It was one of the tensest moments of the Cold War.
Reagan hated nuclear weapons but believed progress couldn’t be wrung from the Russians with words and pleas. More was needed, a show of determination.
He understood the pressure the political leaders of the West were under, and at Pointe du Hoc he was telling them, between the lines: Hold firm and we will succeed.
That’s why he spoke at such length of all the Allied armies at D-Day, not only the Americans. It’s why he paid tribute to those armies’ valor—to remind current leaders what their ancestors had done. It’s why he talked about “the unity of the Allies.” “They rebuilt a new Europe together.”
He was saying: I know the pressure you’re under for backing me, but hold on. They pretty much did. And in the end the decisions of 1983 and ’84 led to the Intermediate-Range Nuclear Forces Treaty, signed in 1987 by Reagan and Mikhail Gorbachev, a turning point in the Cold War.
If you hear that speech, be moved by the Rangers who climbed those cliffs and the country that sent them there.

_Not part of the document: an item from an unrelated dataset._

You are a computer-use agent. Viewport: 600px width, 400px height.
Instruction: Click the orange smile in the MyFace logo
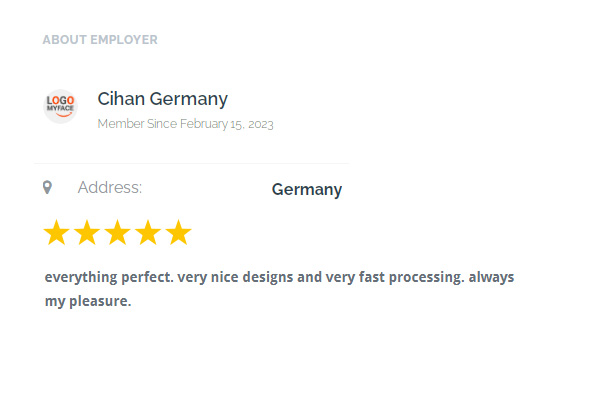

Care that Ronald Reagan became the first public person to capture and laud the greatest generation, but delicately, because it was his generation and he couldn’t self-valorize. (Yes, a sweeter time.) But he was telling the young: That guy you call grandpa, see him in a new way. See his whole generation for who they were.
And hear, too, a message that echoes down the generations: Good people with a great cause must stand together, grab that rope and climb, no matter what fire.